In the 2010s the club presented frequent events at the Lafayette Library and Learning Center. Although that’s no longer true, many programs will still hold interest for East Bay residents. Most events are open to the general public, making it easy to purchase a ticket and find out if the club is a good fit. Memberships begin at $120 for individuals and rise to the $1,000 Leadership Circle, with reduced prices for students and educators and options for corporate memberships.
The Urban Adventure Club is based in San Francisco and offers events throughout the Bay Area with excursions to places beyond.
There are Learn to Play Texas Hold’em Poker nights, virtual programs for creating online dating profiles, dinner cruises and paddleboard classes, as well as ongoing events such as tennis socials on Sundays, game nights and the ubiquitous pickleball competitions.
Memberships start at $25 per month, with people looking to join two or more events per month benefitting from three-month and one-year memberships that offer savings on monthly dues and greater discounts on event access. A 30-day free trial is available and members may upgrade at any time.

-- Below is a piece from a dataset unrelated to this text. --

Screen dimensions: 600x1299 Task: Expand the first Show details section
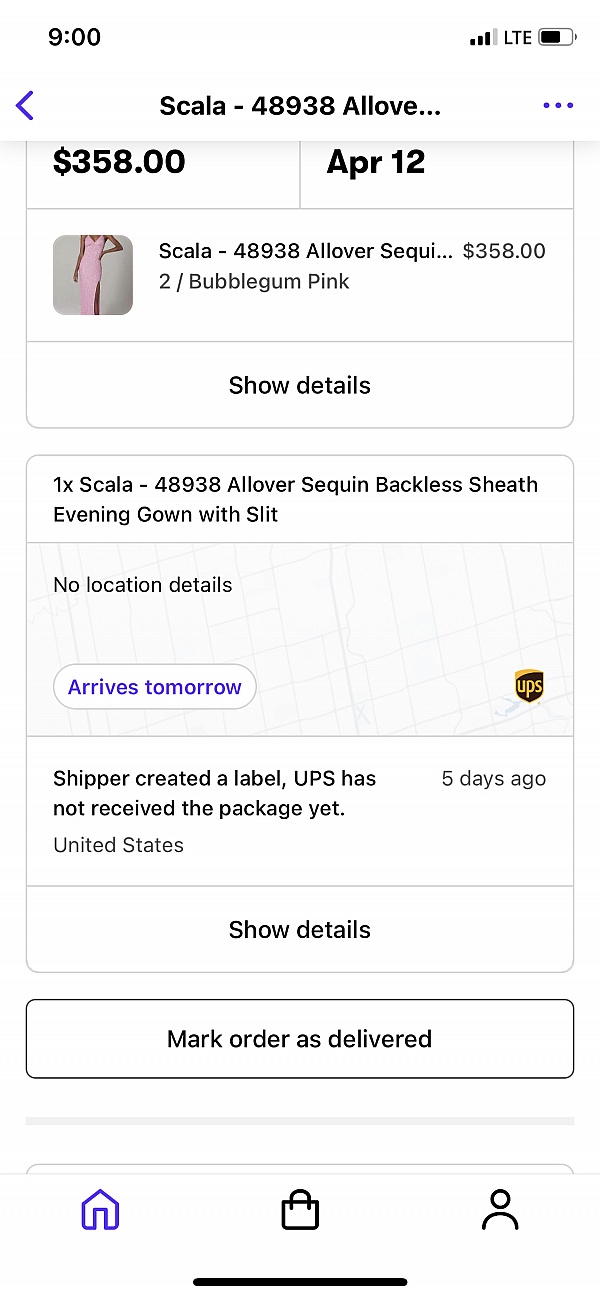299,385
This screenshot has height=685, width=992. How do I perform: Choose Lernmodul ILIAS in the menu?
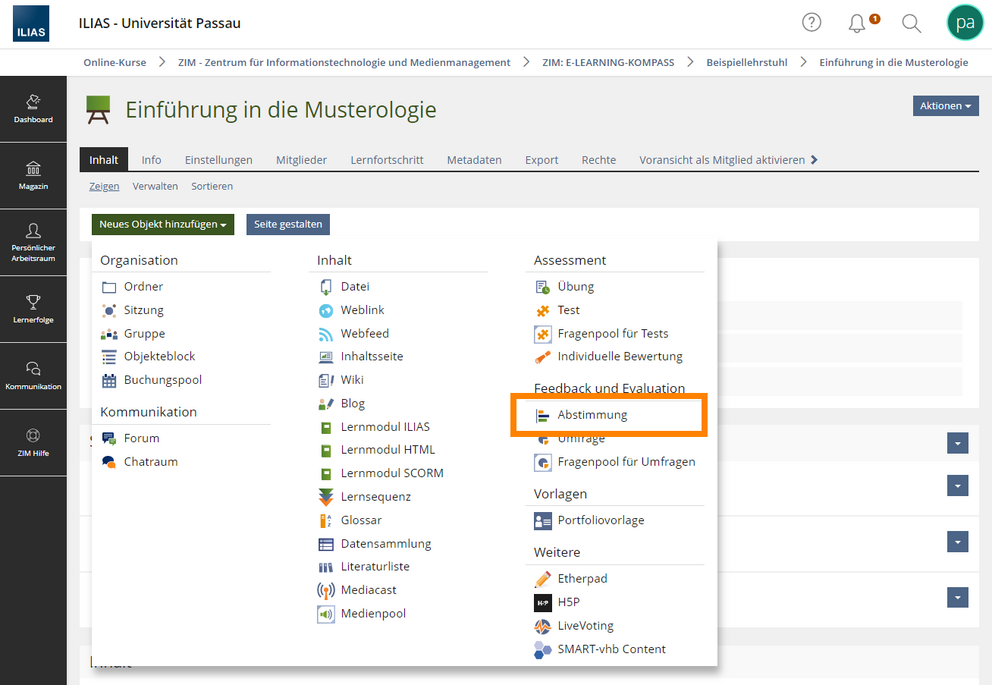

Membership in a club is but one of the many ways people can find or explore new relationships and social connections. Free or low-cost options include recreation departments in local cities and towns, neighborhood walking and book clubs, and faith communities offering a wide variety of interfaith, non-denominational and religious institutions.
Public libraries in the post-pandemic world have returned to plentiful programming, with weekly events, workshops, classes and special events designed for patrons of all ages. Art centers and community choirs and orchestras appeal to people interested or accomplished in the arts; volunteer ushering or docent duties serve individuals with connections to theater, museums and history.
People in the UK and Australia have established specially designated “chat benches” where people can meet for community conversations—maybe start one in your neighborhood? A person might also look online for Civic Suds, a group that meets in laundromats.